Please return the lines below verbatim, beginning at the one that has "Screen dimensions: 1956x1904" and stopping after the one that has "Viewport: 2305px width, 1596px height.", and add no other lines.

Saved data entries
◆ ◆ ◆ ◆ ◆
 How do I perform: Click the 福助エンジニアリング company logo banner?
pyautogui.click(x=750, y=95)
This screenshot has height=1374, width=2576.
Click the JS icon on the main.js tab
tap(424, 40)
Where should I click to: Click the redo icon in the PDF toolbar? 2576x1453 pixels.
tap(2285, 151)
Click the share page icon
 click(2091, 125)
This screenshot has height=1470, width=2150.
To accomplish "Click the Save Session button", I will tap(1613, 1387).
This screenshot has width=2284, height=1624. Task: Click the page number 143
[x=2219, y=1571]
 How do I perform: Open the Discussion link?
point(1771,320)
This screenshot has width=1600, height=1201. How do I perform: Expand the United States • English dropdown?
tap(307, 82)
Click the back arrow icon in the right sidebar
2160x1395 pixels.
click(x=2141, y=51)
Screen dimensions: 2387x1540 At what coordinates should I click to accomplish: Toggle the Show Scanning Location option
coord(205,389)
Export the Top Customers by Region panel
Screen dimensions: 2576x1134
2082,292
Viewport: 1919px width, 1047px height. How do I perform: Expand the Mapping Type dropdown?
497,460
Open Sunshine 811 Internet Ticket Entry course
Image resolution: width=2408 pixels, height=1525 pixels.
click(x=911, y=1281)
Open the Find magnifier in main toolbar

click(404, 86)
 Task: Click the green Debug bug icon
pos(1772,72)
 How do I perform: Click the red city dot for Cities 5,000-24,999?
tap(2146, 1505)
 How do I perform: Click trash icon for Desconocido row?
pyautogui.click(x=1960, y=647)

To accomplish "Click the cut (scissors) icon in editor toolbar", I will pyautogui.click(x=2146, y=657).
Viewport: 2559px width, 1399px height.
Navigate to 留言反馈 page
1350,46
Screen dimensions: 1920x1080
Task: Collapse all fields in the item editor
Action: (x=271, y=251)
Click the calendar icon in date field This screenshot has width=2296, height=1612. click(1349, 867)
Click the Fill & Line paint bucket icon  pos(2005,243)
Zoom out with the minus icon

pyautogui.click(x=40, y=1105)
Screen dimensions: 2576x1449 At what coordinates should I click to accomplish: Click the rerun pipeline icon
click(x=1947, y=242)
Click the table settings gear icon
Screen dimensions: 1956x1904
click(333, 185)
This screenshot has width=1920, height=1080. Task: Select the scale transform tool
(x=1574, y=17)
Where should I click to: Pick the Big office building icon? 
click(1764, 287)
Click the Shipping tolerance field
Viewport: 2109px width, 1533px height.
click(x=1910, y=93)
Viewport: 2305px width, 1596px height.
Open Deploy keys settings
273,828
◆ ◆ ◆ ◆ ◆
● **Exercise answer**
Screen dimensions: 1956x1904
click(333, 185)
This screenshot has width=1920, height=1080. Task: Select the scale transform tool
(x=1574, y=17)
Where should I click to: Pick the Big office building icon? 
click(1764, 287)
Click the Shipping tolerance field
Viewport: 2109px width, 1533px height.
click(x=1910, y=93)
Viewport: 2305px width, 1596px height.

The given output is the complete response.